Take the PlayStation “Double Life” ad. Notice the beginning examples are smaller and more abstract. We hear about “dubious virtue” and “engaging in violence.” By the end, we’re talking about “commanding armies” and “conquering worlds.” When you start blurry and get sharper, it builds anticipation. The listener feels that we’re leading to something, finding our way through a maze:
… Under a million make varsity. One will outscore the country, average 43 points per game. And put Norman on the map. Less than 1% of high school players get a college scholarship. Odds of a freshman leading the nation in scoring and assists? One in never-been-done. 1.3% of college players get drafted to the NBA. Even less likely if you’re 6’1”. Only one will wear shorts to the draft. Of 30 first-round picks, one will become the youngest ever with 18 assists in a playoff game. Be the only one to drop 48 and 11 in the conference finals …
from “Trae Young,” Adidas
If you’re getting stuck writing the middle, it might be a sign to take a step back and rethink your concept. The J Shape is not a script that you want to figure out as you go. It’s much better to have a firm idea of your big idea before you start. Consider what you’re trying to say. What happens if I take this idea to the extreme? What happens if you agree with your sharpest criticism? What do my critics say about this, and why are they wrong? Which person, living or dead, embodies the essence of our brand? Which culture, clique, or group most represents our target audience?

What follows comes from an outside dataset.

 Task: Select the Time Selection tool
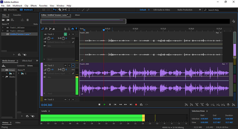point(69,10)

Answering questions like these is just a thought exercise, but it can help clarify what job the Spectacle needs to do. Anything you can figure out here will save you hours of frustration down the line.

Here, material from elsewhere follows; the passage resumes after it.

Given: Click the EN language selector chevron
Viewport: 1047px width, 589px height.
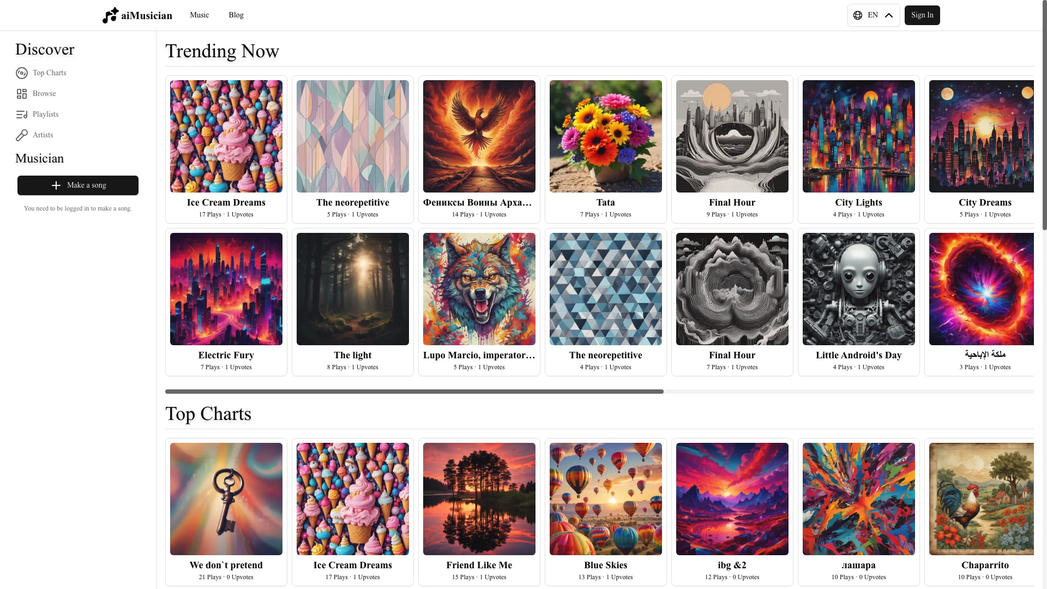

Once you have the bulk of your script sorted, it’s time to crack the code.

Step 3: Reveal — The missing piece that explains everything

This is what your whole spot has been leading up to. You need to provide the decoder ring that translates everything we’ve heard into something that matters. Reveals hold the insight that tells the listeners what the joke is. We’ve kept people on the other side of the curtain for long enough. Now it’s time to bring them around back and see how it all works.
There are two perfect Reveals that I always return to for inspiration. The first is from Krispy Kreme. This manifesto has spent the entire time musing about all the things in the world that could kill us and only one of them is donuts. Then they come in with the Reveal:
… At Krispy Kreme, we think the key to life, by which we mean eating doughnuts, is balance. Sure, if you eat them morning, noon, and night and they are brought directly to your armchair, then that would be bad. But then if you've never felt the pleasure of eating a delicious fluffy original glazed doughnut hot off the line and, heaven forbid, you get struck by lightning, well surely that would be really bad. Really really bad.
from “Donuts are Bad for You,” Krispy Kreme
That’s beautiful. Beyond just being good writing, it taps into a universal truth that feels obvious and true the moment it’s said out loud. Of course it’s okay to have a donut occasionally. And if you’re going to have the occasional donut, you owe it to yourself to have the most delicious one you can find.
I return to the Krispy Kreme script as well as a reminder that a Reveal doesn’t have to be one line at the end. It can be a paragraph. That’s okay. In longer J Shapes, you’ll have a bit to say to tighten everything up and make your point.
… Sooner or later, you start taking yourself seriously. You know when you need a break. You know when you need a rest. You know what to get worked up about and what to get rid of. And you know when it’s time to take care of yourself, for your‐ self. To do something that makes you stronger, faster, more complete. Because you know it’s never too late to have a life. And never too late to change one.
from “You Were Born a Daughter,” Nike
One-line Reveals are common in shorter manifestos and scripts. It’s possible that these shorter scripts came from longer manifestos (likely written as other Shapes) that explained this stuff in a lot more detail. When they’re cut down to 30’s and there isn’t enough room, putting it in the super works well.
… super: 1 in 3 men say they have often felt lonely. Reach out.
from “Reach Out,” Nivea Men
They can also just be the final word of the piece. It says a lot about a manifesto when everything can come down to a single word.
… Don’t ever let yourself feel this alive.
Breathe.
Ride.
from “Breathe,” Harley-Davidson
The length of the Reveal doesn’t matter as long as it’s not more than 25% to 30% of your entire script. Just make sure it’s clear. The Why doesn’t have to be cool. It’s the key that makes everything else we just heard seem cool. Do that, and they’ll love you every time.